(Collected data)
************

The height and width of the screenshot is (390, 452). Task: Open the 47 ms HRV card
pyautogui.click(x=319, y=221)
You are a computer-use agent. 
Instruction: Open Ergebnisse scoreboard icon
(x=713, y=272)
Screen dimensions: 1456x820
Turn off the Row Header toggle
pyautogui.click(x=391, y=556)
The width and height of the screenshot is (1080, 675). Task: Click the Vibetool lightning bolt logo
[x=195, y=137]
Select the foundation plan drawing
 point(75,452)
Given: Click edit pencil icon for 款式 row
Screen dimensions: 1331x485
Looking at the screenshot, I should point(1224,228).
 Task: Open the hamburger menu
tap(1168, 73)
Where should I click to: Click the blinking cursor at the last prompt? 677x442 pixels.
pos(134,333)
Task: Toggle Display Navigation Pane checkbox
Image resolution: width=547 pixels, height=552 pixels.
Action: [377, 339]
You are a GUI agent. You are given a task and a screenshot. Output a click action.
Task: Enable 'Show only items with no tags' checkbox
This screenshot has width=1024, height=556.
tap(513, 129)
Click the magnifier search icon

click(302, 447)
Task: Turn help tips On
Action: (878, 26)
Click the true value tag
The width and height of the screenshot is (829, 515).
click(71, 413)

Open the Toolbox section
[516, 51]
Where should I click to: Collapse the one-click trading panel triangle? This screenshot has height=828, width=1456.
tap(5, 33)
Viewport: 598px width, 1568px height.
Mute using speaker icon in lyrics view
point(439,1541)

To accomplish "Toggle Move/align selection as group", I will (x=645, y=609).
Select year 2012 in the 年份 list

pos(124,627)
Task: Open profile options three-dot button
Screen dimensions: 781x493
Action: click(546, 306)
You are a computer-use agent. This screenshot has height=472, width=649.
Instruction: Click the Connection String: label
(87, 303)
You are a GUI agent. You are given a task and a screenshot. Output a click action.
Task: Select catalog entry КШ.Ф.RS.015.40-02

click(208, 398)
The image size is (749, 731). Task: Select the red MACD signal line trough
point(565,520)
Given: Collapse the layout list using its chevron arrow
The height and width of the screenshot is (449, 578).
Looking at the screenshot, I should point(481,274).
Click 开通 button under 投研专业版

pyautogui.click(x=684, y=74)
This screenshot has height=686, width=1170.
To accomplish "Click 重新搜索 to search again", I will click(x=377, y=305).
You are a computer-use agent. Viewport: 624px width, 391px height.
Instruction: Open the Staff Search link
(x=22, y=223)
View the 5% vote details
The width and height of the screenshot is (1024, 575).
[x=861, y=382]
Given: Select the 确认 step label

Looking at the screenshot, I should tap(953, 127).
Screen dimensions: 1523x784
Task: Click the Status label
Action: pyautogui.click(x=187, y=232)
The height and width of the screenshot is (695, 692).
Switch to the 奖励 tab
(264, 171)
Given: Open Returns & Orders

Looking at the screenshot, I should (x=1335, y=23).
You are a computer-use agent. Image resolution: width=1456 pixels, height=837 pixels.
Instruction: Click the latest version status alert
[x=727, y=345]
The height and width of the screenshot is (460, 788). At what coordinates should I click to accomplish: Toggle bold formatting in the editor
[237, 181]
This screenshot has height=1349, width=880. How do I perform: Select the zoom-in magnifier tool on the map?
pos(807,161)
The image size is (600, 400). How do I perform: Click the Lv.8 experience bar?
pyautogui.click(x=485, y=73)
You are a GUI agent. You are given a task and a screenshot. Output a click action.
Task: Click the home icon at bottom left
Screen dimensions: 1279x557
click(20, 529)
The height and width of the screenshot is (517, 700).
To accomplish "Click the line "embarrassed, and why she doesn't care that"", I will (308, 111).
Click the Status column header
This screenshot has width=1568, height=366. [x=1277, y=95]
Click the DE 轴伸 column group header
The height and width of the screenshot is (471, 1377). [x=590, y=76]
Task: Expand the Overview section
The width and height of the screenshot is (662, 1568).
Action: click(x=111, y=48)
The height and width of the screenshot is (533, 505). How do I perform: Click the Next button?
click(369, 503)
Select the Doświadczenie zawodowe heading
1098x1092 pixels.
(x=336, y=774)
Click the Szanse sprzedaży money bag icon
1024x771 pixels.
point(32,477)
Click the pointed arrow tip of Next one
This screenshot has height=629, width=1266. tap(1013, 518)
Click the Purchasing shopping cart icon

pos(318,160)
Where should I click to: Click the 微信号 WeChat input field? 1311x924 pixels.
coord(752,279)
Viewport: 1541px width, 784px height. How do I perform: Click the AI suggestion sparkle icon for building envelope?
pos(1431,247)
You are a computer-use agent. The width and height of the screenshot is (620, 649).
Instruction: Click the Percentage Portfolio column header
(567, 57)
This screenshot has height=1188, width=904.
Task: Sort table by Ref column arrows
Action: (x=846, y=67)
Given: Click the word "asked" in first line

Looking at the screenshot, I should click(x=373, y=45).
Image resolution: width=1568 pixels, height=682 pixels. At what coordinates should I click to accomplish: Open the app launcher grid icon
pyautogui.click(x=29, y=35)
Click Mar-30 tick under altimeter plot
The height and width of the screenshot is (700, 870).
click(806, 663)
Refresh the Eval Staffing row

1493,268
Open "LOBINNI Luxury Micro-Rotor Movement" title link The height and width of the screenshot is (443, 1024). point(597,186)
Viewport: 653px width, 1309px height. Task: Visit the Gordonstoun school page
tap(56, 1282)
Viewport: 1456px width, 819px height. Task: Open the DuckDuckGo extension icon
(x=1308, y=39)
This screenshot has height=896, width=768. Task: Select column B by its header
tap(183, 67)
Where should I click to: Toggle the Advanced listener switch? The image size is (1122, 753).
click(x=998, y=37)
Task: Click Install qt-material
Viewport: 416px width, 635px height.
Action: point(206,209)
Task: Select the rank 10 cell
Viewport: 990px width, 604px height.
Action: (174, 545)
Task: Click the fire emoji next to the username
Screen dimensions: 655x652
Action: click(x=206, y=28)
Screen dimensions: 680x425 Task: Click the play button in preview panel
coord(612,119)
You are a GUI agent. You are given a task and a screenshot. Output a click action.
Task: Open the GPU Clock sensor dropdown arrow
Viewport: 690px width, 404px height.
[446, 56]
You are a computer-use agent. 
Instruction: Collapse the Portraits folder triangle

************

*Task goal*: Pick each line holding "checkbox" out of the entries above and return it.

*Result*:
Task: Toggle Display Navigation Pane checkbox
Task: Enable 'Show only items with no tags' checkbox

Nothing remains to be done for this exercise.